- **Text shown**

* start *

All right. We all deal with them, and very few of us understand them or even like them. Richard Quest and Ali Velshi tackle airline fees in this week's "Q&A," next.



We're here together in the CNN NEWSROOM around the world.

Hello, Richard.


Each Thursday, Ali and I are coming to you around the world, and our issues that we discuss are business, innovation, and today travel. Nothing is off limits.

So we're talking about airlines and the huge amount of money they are taking and making, and taking from you and me on fees.

VELSHI: Here in the U.S., we've just heard $5.7 billion last year, some of it coming from extra bag fees, foods, charging for pets, almost anything that they could think of to make some money off of that. More than $2 billion just from change and cancellation fees.

So the question, Richard, for our viewers: Is flying a good deal, or are we being taken for a ride?

Richard, you have more frequent flyer miles than I do, so, please, go first. You've got 60 seconds.


QUEST: It sounds like such a good idea -- pay for what you use and leave the rest behind. And indeed, when it started, the idea of paying for baggage or for speedy boarding or for those little extra perks like entertainment and food on board did actually work. But it wasn't long before the fees went up, and so did the fares.

* end *

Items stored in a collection
* start *

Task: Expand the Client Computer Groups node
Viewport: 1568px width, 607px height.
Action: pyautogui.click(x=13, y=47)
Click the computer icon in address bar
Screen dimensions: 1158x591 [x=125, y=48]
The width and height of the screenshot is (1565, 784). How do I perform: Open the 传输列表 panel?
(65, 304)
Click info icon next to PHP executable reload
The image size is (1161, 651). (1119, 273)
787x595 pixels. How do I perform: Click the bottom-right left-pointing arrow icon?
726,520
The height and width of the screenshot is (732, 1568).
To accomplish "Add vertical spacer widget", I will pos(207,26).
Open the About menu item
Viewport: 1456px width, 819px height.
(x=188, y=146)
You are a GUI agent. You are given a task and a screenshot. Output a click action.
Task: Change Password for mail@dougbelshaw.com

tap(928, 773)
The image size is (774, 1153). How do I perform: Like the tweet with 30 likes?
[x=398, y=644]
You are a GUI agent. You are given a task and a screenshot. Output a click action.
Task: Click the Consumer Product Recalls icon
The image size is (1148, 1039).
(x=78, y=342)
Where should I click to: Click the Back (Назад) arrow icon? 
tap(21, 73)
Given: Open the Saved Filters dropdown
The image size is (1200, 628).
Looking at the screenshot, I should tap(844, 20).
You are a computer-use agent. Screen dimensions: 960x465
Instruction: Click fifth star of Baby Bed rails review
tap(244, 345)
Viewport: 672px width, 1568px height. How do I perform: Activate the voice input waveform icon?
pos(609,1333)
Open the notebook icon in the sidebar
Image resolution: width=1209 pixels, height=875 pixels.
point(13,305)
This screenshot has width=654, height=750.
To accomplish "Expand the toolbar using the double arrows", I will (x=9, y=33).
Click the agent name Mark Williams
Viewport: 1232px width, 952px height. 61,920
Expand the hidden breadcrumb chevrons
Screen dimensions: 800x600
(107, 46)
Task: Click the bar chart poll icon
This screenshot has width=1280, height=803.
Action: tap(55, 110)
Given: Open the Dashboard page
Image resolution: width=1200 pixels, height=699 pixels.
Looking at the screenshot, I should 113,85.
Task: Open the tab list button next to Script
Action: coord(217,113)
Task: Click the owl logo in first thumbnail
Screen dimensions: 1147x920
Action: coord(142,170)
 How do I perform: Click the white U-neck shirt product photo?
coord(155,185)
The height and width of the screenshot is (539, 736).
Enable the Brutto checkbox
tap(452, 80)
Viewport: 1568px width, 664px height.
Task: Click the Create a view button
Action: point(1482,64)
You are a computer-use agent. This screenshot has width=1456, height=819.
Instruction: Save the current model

* end *

- **Tasks to carry out**
**A.** Copy everything in the airline fees transcript from "We're here together" down to "for a ride?", substituting "charges" for each occurrence of "fees".
**B.** In the airline fees transcript, how much money came from change and cancellation fees alone?
**C.** In the airline fees transcript, why does Velshi ask Richard to go first? Answer in one to three sentences.

- **Results for each task**
**A.**
We're here together in the CNN NEWSROOM around the world.

Hello, Richard.


Each Thursday, Ali and I are coming to you around the world, and our issues that we discuss are business, innovation, and today travel. Nothing is off limits.

So we're talking about airlines and the huge amount of money they are taking and making, and taking from you and me on charges.

VELSHI: Here in the U.S., we've just heard $5.7 billion last year, some of it coming from extra bag charges, foods, charging for pets, almost anything that they could think of to make some money off of that. More than $2 billion just from change and cancellation charges.

So the question, Richard, for our viewers: Is flying a good deal, or are we being taken for a ride?

**B.** More than $2 billion.

**C.** Velshi asks Richard to go first because Richard has more frequent flyer miles than he does.